Given exercise 1:
Copy the listing exactly, from its first line up to and including the line with "(506, 314).".

Page excerpt:

□ □ □ □ □

# Question about 10" Logan parts



## tigtorch (Feb 17, 2013)

A few years ago I was given a Logan 820 lathe with much missing. Although the QCGB housing was there, along with the leadscrew, there were no gears in it. The bull gear has a missing tooth. It was the model with the motor out back (with the metal leg).  Being a machining neophyte at the time (still am) I cut off the back off of it, installed a nice hefty treadmill motor right behind the headstock, adapted a v belt drive to the spindle and it works quite well for basic, non power feed machining operations.  The bed on this lathe is actually pretty nice. I still have some of the castings for the old drive.

My questions:

1. It is my understanding there is a model 200 Logan that is also 10".  Would a steady rest from an 820 be interchangeable with a 200? What are the differences between these models?
2. I now want a fully functioning lathe.  Would it be more cost effective to part out the balance of this lathe and get a new (old) one (my vote) or try to resurrect this?


----------



## stevecmo (Feb 17, 2013)

The 200 was the change gear version of the 820 - meaning that you had to physically remove and add gears in the gear train to get different ratios for threading.  Which sounds kind of like what you have if there are no gears in the QCGB.

Here's a link to all the different Logan models and the differences:

http://www.lathe.com/models.htm

The bull gear can be repaired.  Do a search and you will see various methods or you can keep an eye on ebay and find a replacement, although not cheap.  I'm not sure how you are using a v-belt on your lathe as both the 200 and 820 use a flat belt.  

A steady rest is interchangeable between the 200 and the 820 - they are both 10" lathes.

I'm not sure what you mean by "a fully functioning lathe".  Different models function differently.  Logan's are good lathes, comparable to South Bends in my opinion.  If your lathe is in good shape I would say it's worth bringing back to original condition if you can.

Hope that helps.

Steve


----------



## tigtorch (Feb 18, 2013)

□ □ □ □ □

Supplied information:
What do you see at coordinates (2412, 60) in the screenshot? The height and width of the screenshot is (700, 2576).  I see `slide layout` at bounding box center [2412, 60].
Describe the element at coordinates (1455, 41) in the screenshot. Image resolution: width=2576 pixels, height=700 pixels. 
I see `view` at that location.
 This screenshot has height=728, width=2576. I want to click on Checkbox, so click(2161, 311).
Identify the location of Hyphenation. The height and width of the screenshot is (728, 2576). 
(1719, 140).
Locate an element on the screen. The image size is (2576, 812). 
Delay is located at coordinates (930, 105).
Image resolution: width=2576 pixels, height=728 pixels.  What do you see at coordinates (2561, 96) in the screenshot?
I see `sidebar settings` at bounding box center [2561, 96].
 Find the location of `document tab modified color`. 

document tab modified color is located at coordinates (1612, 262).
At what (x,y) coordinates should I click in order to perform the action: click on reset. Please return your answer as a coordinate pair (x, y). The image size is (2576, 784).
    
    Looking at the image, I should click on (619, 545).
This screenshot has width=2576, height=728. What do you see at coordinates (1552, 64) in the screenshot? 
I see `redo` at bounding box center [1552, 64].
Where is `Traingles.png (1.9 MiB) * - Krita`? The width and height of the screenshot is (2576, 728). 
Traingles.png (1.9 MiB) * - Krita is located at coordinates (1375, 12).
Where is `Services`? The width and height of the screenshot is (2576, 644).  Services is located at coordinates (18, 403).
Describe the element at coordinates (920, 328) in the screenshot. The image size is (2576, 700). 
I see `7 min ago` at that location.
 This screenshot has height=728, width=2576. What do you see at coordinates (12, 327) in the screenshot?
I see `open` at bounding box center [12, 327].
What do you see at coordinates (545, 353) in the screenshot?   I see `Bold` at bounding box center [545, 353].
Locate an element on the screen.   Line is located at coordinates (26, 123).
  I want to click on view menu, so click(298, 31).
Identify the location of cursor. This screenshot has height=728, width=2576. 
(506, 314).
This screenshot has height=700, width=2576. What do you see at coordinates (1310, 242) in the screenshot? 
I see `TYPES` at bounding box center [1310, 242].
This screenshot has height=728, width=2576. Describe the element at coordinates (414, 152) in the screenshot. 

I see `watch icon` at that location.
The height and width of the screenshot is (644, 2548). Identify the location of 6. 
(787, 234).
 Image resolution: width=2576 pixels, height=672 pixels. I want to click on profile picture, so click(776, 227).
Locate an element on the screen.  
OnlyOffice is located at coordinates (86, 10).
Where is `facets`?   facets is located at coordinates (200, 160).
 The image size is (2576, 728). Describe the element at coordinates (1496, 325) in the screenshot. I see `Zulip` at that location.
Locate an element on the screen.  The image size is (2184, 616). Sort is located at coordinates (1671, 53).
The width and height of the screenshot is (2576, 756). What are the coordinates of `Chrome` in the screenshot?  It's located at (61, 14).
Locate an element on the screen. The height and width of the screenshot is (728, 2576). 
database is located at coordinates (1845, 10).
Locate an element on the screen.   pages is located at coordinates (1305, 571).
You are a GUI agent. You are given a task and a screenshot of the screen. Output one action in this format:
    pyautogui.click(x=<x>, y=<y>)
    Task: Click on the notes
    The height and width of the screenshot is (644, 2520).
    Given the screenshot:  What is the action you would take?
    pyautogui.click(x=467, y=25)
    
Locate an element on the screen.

□ □ □ □ □

Given exercise 2:
Continue the forum thread about Logan lathe parts from the point where it stops.

Exercise answer 1:
What do you see at coordinates (2412, 60) in the screenshot? The height and width of the screenshot is (700, 2576).  I see `slide layout` at bounding box center [2412, 60].
Describe the element at coordinates (1455, 41) in the screenshot. Image resolution: width=2576 pixels, height=700 pixels. 
I see `view` at that location.
 This screenshot has height=728, width=2576. I want to click on Checkbox, so click(2161, 311).
Identify the location of Hyphenation. The height and width of the screenshot is (728, 2576). 
(1719, 140).
Locate an element on the screen. The image size is (2576, 812). 
Delay is located at coordinates (930, 105).
Image resolution: width=2576 pixels, height=728 pixels.  What do you see at coordinates (2561, 96) in the screenshot?
I see `sidebar settings` at bounding box center [2561, 96].
 Find the location of `document tab modified color`. 

document tab modified color is located at coordinates (1612, 262).
At what (x,y) coordinates should I click in order to perform the action: click on reset. Please return your answer as a coordinate pair (x, y). The image size is (2576, 784).
    
    Looking at the image, I should click on (619, 545).
This screenshot has width=2576, height=728. What do you see at coordinates (1552, 64) in the screenshot? 
I see `redo` at bounding box center [1552, 64].
Where is `Traingles.png (1.9 MiB) * - Krita`? The width and height of the screenshot is (2576, 728). 
Traingles.png (1.9 MiB) * - Krita is located at coordinates (1375, 12).
Where is `Services`? The width and height of the screenshot is (2576, 644).  Services is located at coordinates (18, 403).
Describe the element at coordinates (920, 328) in the screenshot. The image size is (2576, 700). 
I see `7 min ago` at that location.
 This screenshot has height=728, width=2576. What do you see at coordinates (12, 327) in the screenshot?
I see `open` at bounding box center [12, 327].
What do you see at coordinates (545, 353) in the screenshot?   I see `Bold` at bounding box center [545, 353].
Locate an element on the screen.   Line is located at coordinates (26, 123).
  I want to click on view menu, so click(298, 31).
Identify the location of cursor. This screenshot has height=728, width=2576. 
(506, 314).

Exercise answer 2:
Thank you, Steve. That is a nice comparison list, I had no idea they made so many models.  I have many metal working interests but am not an expert in any, certainly not machining, there is a lot I need to learn. 

By "fully functioning" I mean power feed in longitudinal direction (did it ever have crossfeed feed?) plus threading capability.  When I asked about the steady rest I know they were both 10", I just wondered if the v pattern on the bed was the same and you answered that they are.


----------



## sophijo (Feb 18, 2013)

Are you aware of an outfit called Logan Actuator; owned by Scott Logan. Google it and you'll find it. Guy knows Logan and sells parts. Yahoo group for Logan too.


----------



## Snag_one (Feb 25, 2013)

sophijo said:


> Are you aware of an outfit called Logan Actuator; owned by Scott Logan. Google it and you'll find it. Guy knows Logan and sells parts. Yahoo group for Logan too.





 The Logan Lathe website is at www.lathe.com . Scott is a grandson IIRC of the founder . He has a very complete selection of parts , and while they aren't cheap , they are all real Logan parts . Join the yahoo group ! 

  Snag 
94TLC2136 MW/Logan 10" 
It's as old as I am , and will still hold under a thousandth if I do my part .


----------



## stevecmo (Feb 25, 2013)

Hey Snag - Good to see you here on this site. 

Steve


----------



## tigtorch (Feb 26, 2013)

Thank you all for the info.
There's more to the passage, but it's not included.